In the copy, include exactly the lines from the one with "751x528 pixels." through the end of the data and no others, both ends kept, with every picture left out.

*** Information given ***

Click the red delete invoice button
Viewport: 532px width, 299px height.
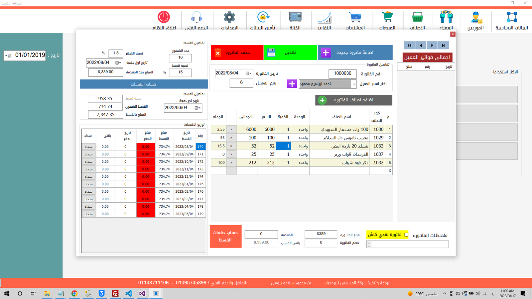click(x=237, y=52)
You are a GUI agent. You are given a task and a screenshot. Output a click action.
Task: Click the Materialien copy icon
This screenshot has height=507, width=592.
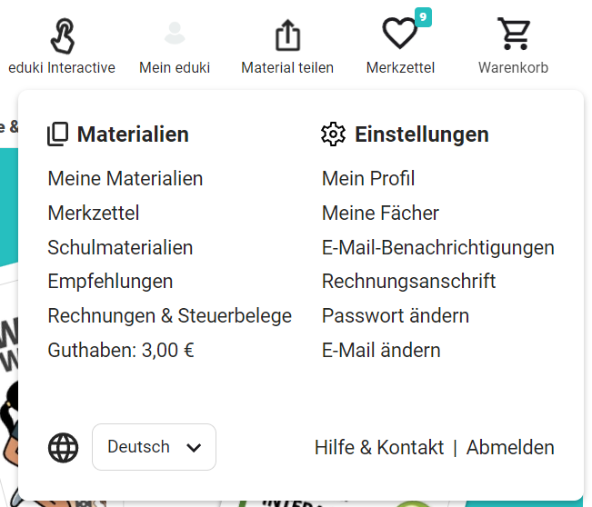(58, 134)

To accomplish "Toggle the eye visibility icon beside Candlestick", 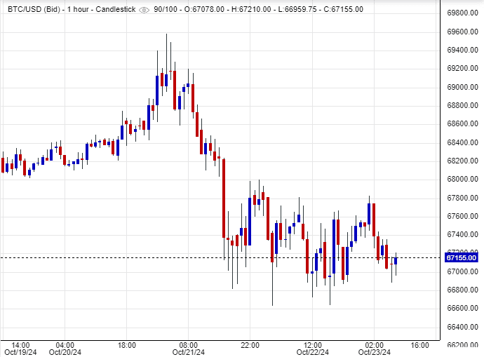I will tap(144, 10).
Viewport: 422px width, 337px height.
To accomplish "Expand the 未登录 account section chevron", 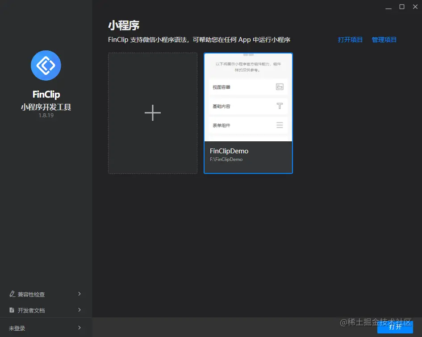I will [79, 328].
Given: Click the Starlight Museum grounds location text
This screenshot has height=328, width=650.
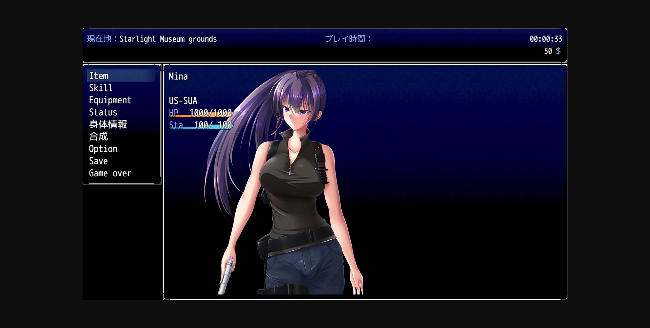Looking at the screenshot, I should tap(168, 39).
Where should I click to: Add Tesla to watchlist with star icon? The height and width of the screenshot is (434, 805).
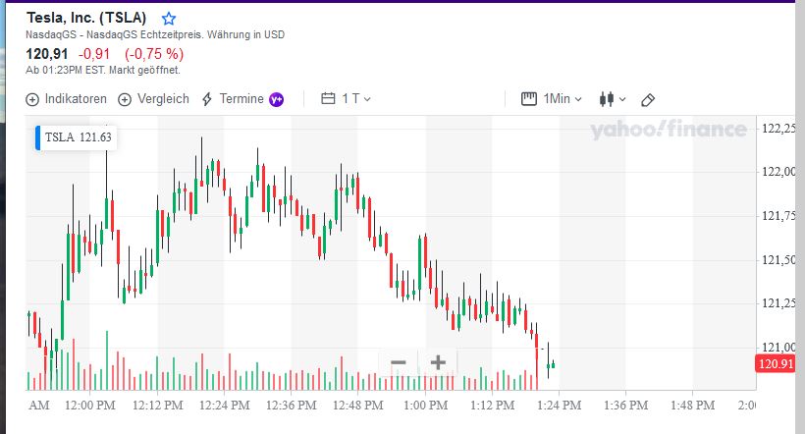169,19
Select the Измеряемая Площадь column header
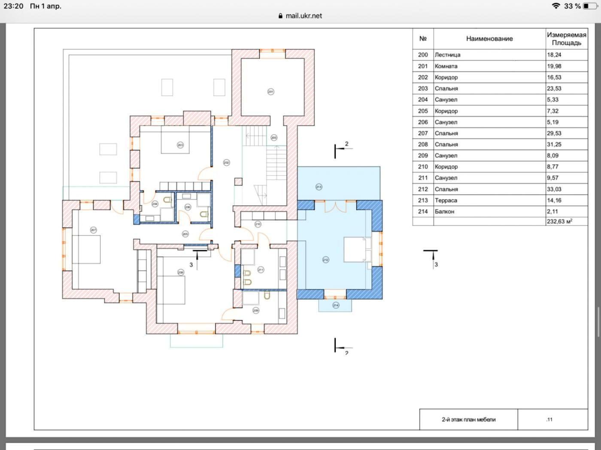Screen dimensions: 601x450 coord(566,39)
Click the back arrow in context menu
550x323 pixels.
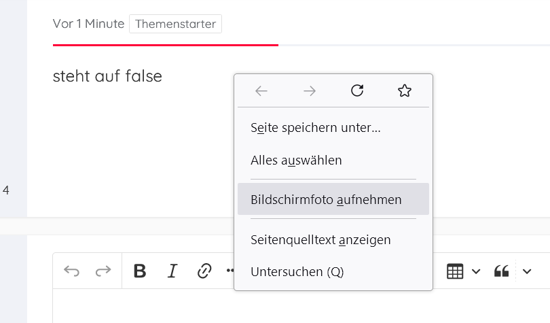(x=261, y=91)
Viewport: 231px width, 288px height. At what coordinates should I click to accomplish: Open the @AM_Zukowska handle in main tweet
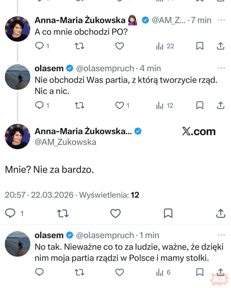click(65, 142)
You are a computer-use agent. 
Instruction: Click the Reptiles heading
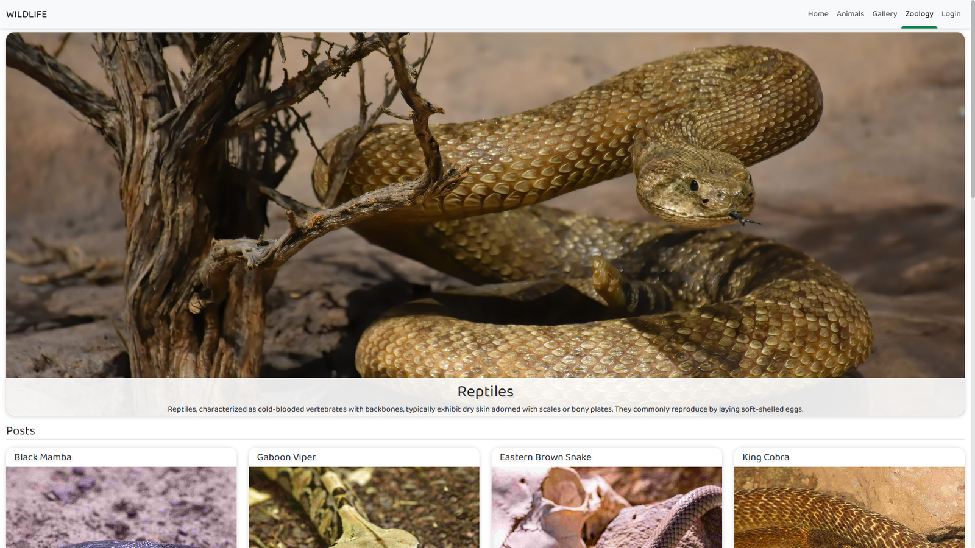[x=485, y=392]
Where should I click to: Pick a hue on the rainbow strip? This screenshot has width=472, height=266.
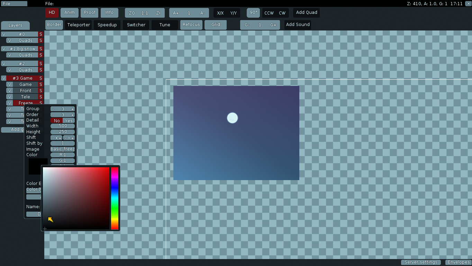(115, 198)
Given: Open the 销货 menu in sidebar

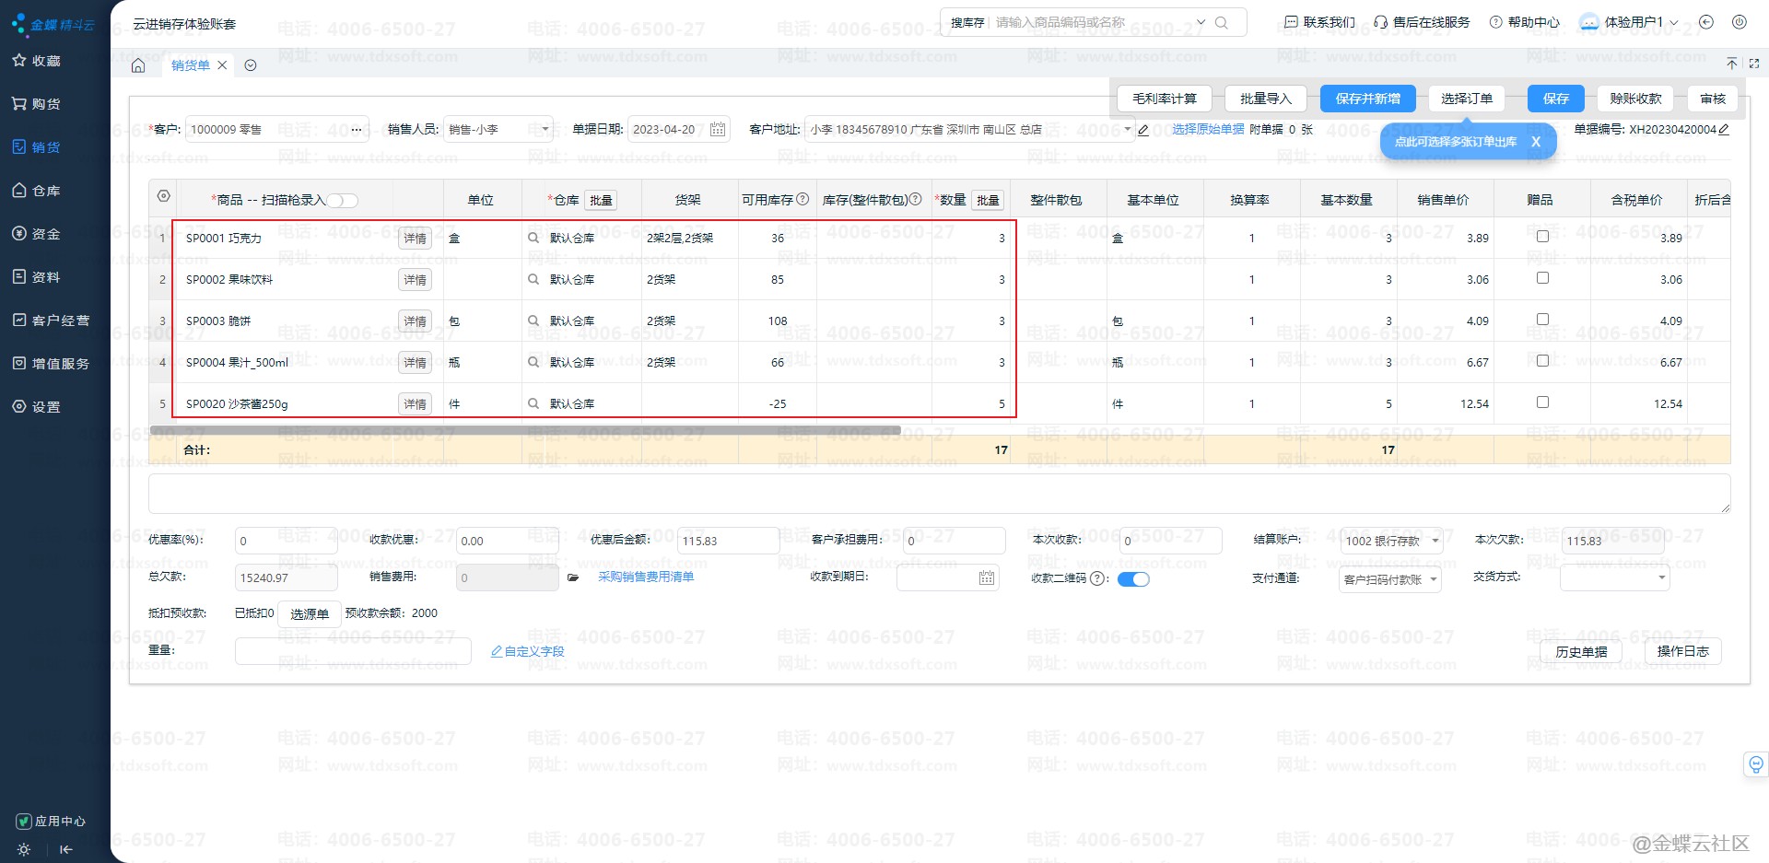Looking at the screenshot, I should [x=46, y=147].
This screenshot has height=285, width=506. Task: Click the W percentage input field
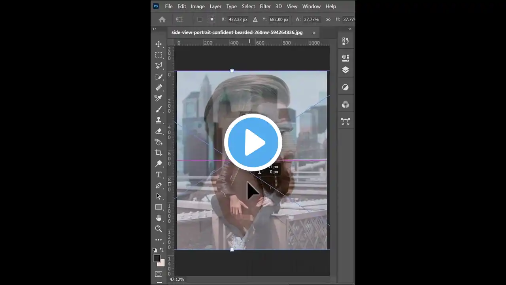(311, 19)

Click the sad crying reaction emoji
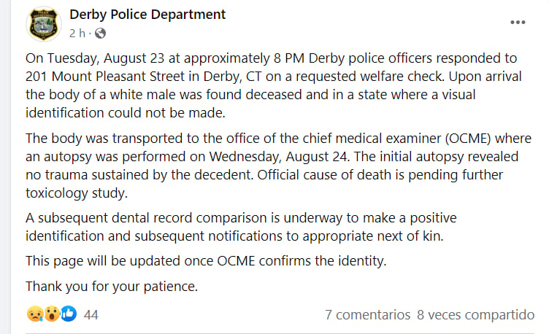(x=35, y=314)
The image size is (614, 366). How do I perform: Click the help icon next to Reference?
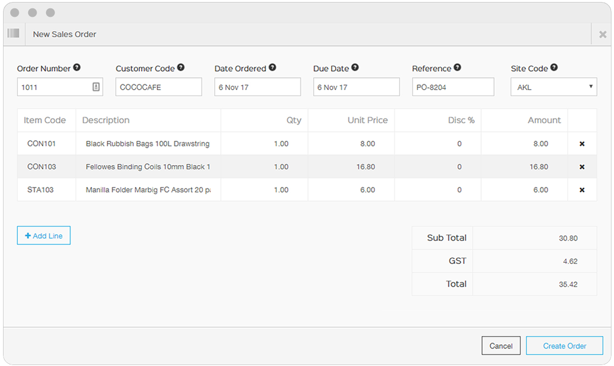point(457,68)
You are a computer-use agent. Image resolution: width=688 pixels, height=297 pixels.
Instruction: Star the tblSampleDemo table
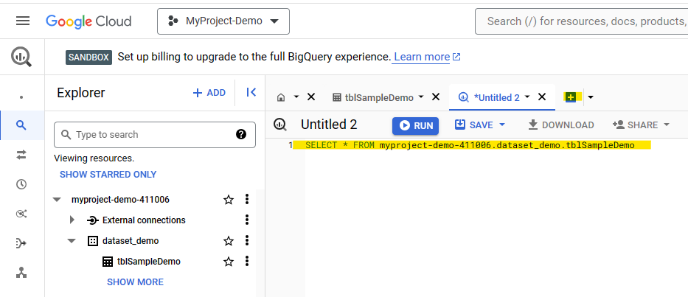(x=229, y=262)
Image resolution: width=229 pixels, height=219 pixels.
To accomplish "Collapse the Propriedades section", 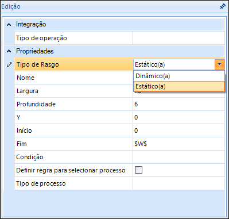I will click(x=9, y=51).
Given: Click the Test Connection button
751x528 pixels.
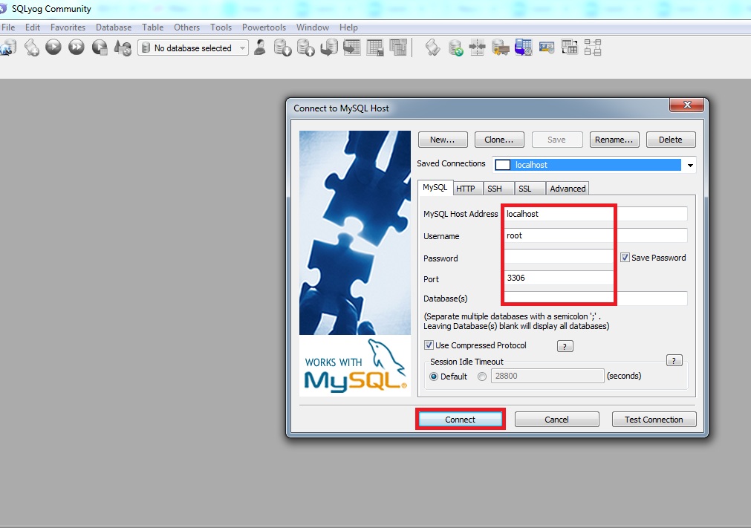Looking at the screenshot, I should [653, 420].
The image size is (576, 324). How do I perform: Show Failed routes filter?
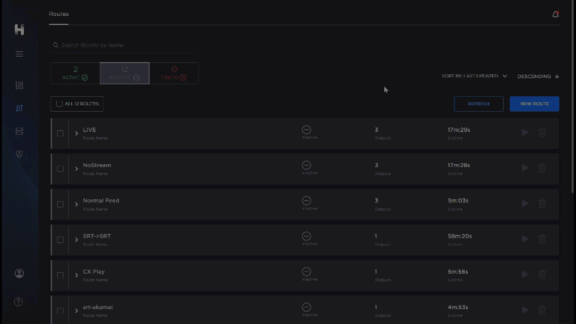pyautogui.click(x=174, y=73)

*** End of Information given ***

- _Written solution_:
751x528 pixels.
Looking at the screenshot, I should [653, 420].
The image size is (576, 324). How do I perform: Show Failed routes filter?
pyautogui.click(x=174, y=73)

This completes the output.